**Task instructions**
Identify each line below that contains the word "what", and copy those lines.

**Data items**

☆ ☆ ☆ ☆ ☆ ☆ ☆

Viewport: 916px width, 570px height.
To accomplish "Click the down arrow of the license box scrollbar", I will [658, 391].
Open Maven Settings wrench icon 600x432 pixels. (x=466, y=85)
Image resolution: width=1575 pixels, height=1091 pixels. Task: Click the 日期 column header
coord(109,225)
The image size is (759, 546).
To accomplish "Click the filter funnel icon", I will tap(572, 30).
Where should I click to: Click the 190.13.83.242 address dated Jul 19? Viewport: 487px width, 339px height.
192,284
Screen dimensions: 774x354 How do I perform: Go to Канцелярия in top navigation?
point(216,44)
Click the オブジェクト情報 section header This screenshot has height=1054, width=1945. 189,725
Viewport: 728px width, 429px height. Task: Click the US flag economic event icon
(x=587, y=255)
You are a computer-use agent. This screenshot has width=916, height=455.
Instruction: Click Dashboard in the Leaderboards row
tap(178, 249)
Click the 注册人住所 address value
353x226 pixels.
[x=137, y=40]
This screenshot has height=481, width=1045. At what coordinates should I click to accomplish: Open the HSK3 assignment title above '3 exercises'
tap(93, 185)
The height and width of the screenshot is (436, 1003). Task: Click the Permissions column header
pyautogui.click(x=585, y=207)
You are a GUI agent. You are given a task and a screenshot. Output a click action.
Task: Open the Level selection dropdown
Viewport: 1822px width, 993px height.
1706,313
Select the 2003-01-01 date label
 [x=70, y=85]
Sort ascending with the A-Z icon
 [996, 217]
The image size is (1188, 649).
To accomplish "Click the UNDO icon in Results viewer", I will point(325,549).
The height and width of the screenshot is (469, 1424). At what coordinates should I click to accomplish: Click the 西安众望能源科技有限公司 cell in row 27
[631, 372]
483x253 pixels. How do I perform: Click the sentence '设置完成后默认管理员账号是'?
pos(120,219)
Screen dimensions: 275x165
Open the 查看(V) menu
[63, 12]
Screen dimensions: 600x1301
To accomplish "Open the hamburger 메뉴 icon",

☆ ☆ ☆ ☆ ☆ ☆ ☆

**Complete response**
This screenshot has height=481, width=1045. At what coordinates should I click to accomplish: Open the HSK3 assignment title above '3 exercises'
The height and width of the screenshot is (469, 1424). At what coordinates should I click to accomplish: Click the 西安众望能源科技有限公司 cell in row 27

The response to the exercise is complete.